Francis was an inveterate lecturer until his death. He lectured on various subjects in the Chamber of Commerce and the City Hall ranging from Jesuitism in 1872 through maritime and Asian affairs to the theory of British Advocacy in 1897. He was also member of many clubs and societies. He was a founding member of the Hong Kong Jockey Club and secretary of its first rule committee. He was also a member of the Gun Club and the Rifle Association. He joined various literary and debating societies. In 1897 he took part in the founding of the St. Cecilia Society established to cultivate a taste for music and was its president. He also supported Dr. James Cantlie in the formation of the Odd Volumes Society in 1893. He played chess and kept open house in his chambers for chess players at 4.30 p.m. on Wednesdays. In 1894 he was involved in a living chess tournament organised to raise funds for the Union Church and held in the grounds of J.J. Keswick at East Point.

Francis purchased the island of Balambangar when he visited Borneo in 1889 and planned to grow tobacco on the island.

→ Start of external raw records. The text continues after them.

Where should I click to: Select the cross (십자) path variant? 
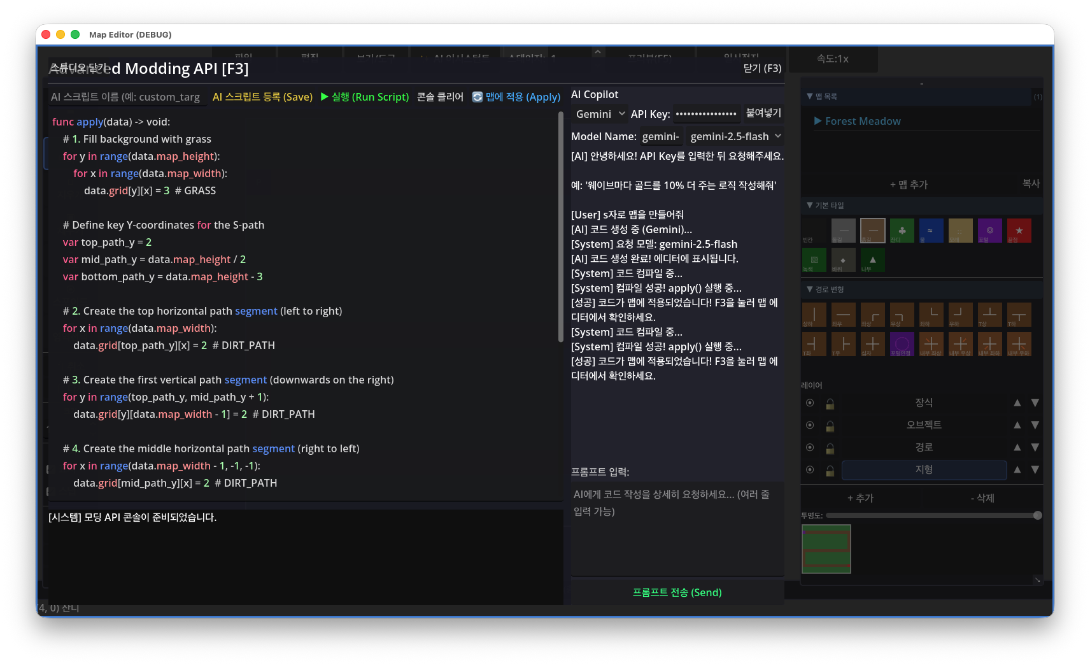pyautogui.click(x=872, y=344)
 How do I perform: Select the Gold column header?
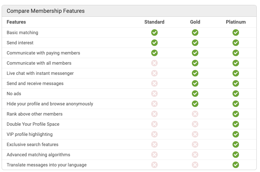pos(195,22)
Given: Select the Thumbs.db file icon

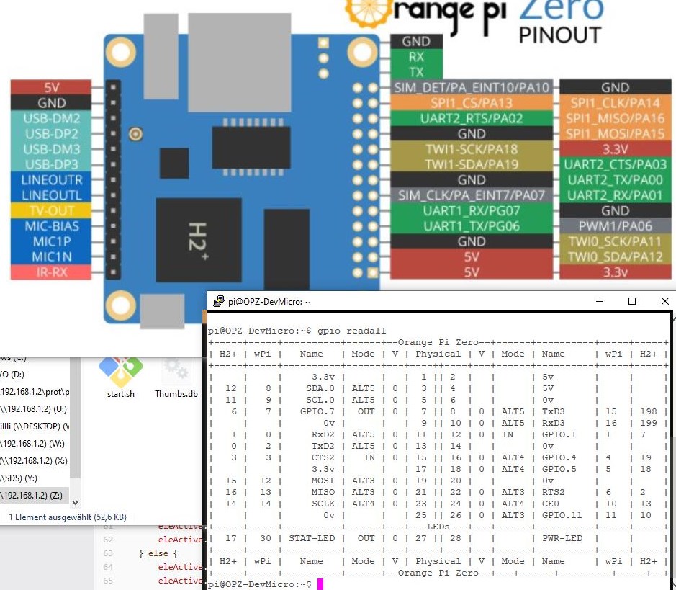Looking at the screenshot, I should (176, 370).
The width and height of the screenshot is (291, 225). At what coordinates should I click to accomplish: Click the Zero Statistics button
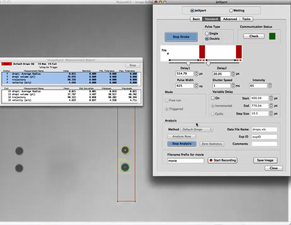click(212, 144)
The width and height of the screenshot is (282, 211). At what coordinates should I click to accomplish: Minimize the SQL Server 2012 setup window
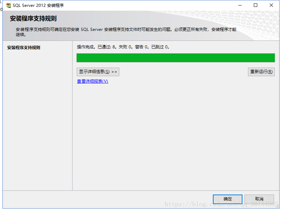240,5
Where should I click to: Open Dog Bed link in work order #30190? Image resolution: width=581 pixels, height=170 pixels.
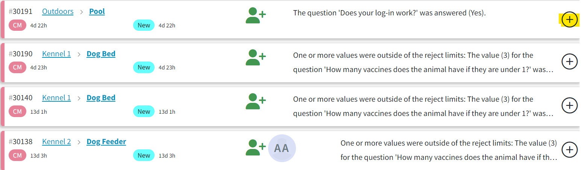101,54
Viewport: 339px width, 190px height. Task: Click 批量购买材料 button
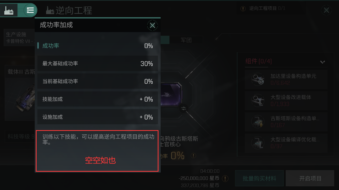point(259,178)
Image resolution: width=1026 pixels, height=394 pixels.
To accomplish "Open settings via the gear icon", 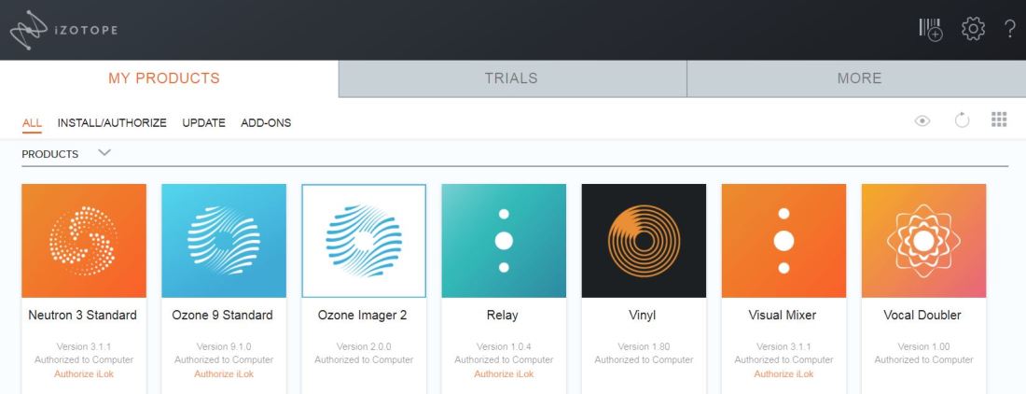I will (973, 29).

He also acquired an interest in the Hongkong Telegraph upon Robert Frazer-Smith's death in 1895 which he retained until 1900 and directed the policy of the newspaper during the period. He was also proprietor of The China Mail for a time.

Francis worked and lived at a number of addresses in Hong Kong. The first address was 2 Mosque Street. He worked at 2 Club Chambers, D'Aguilar Street, and continued there after being admitted as a solicitor. He lived in Alexandra Terrace in 1872 and 1 Caine Road in 1873. After his admission to practise at the Bar he had his chambers in Bank Buildings. He lived in a house in Bonham Road variously called Sunnyside and Shirley House. In 1887 he was living in Seymour Terrace. In that year he had a house, which he called Stonyhurst, built in what is now Coombe Road. In 1889 he had a terrace of three houses built at Magazine Gap. They came to be called Magdalen Terrace. In 1896 he auctioned the contents of No. 3, Magdalen Terrace, 540 lots in all. At the time of his death he also owned a plot, No. 84, which was not built on.

Stonyhurst, the house he built on 23 Coombe Road in 1887, became a Grade I Historic Building assessed by the Antiquities and Monuments Office in 2011.